**Data in this exercise**
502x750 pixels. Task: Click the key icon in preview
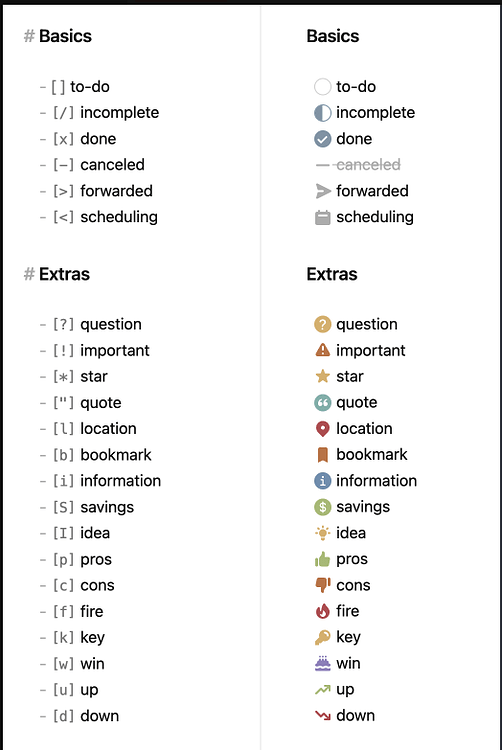[x=322, y=637]
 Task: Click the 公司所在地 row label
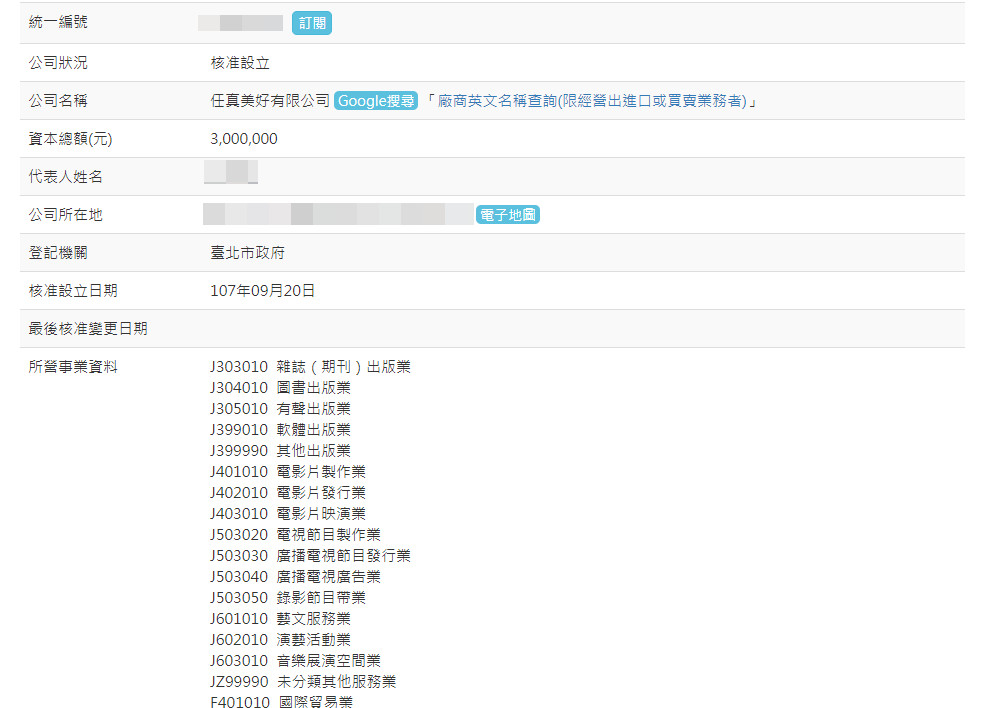[66, 215]
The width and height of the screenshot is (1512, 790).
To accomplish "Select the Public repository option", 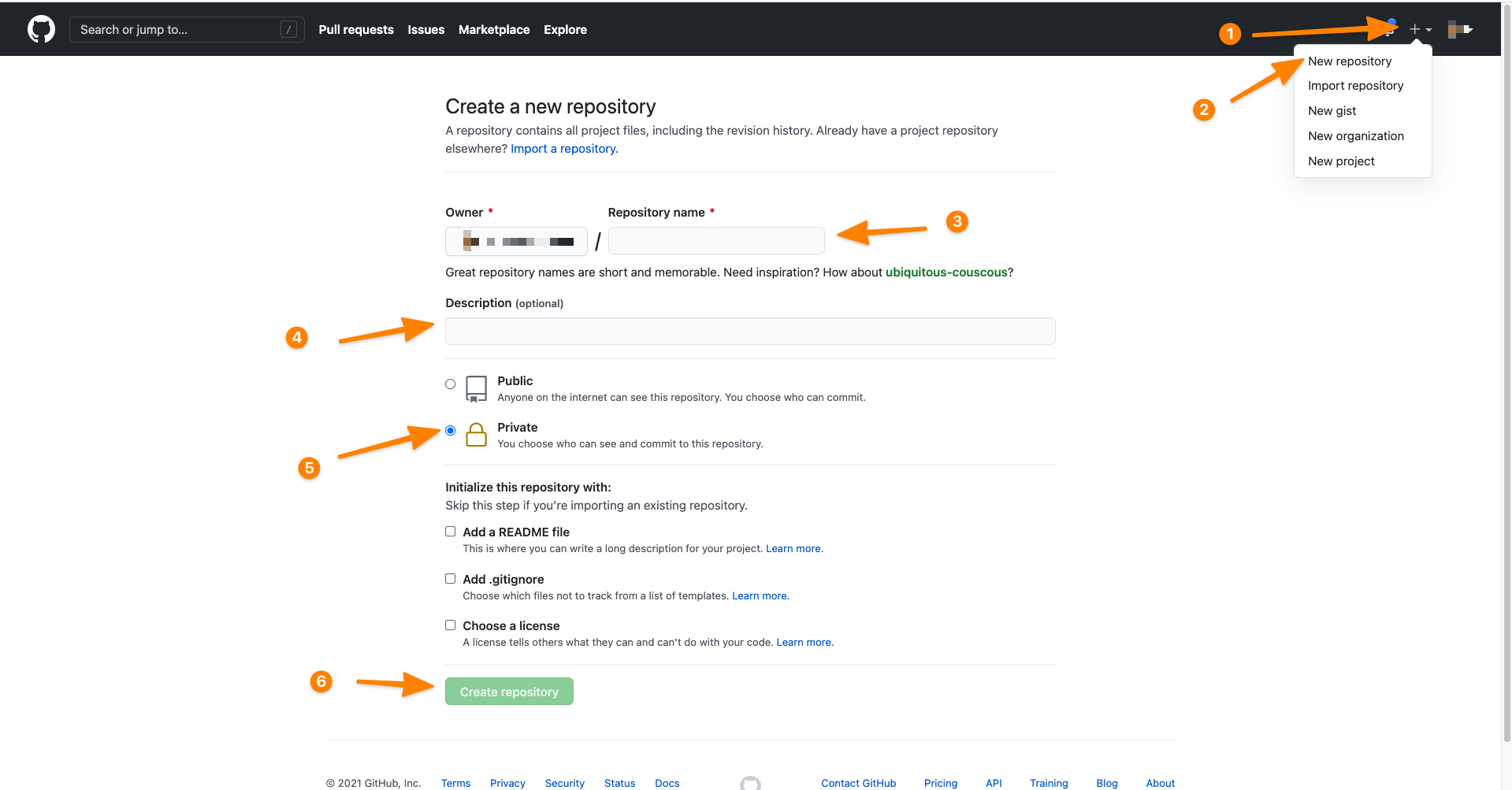I will 450,384.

**Request**
Please find each line of the listing above that contains the word "Task", treating uppercase and lowercase as different, and copy those lines.

**Full output**
502x750 pixels. Task: Click the key icon in preview
 Task: Click the 公司所在地 row label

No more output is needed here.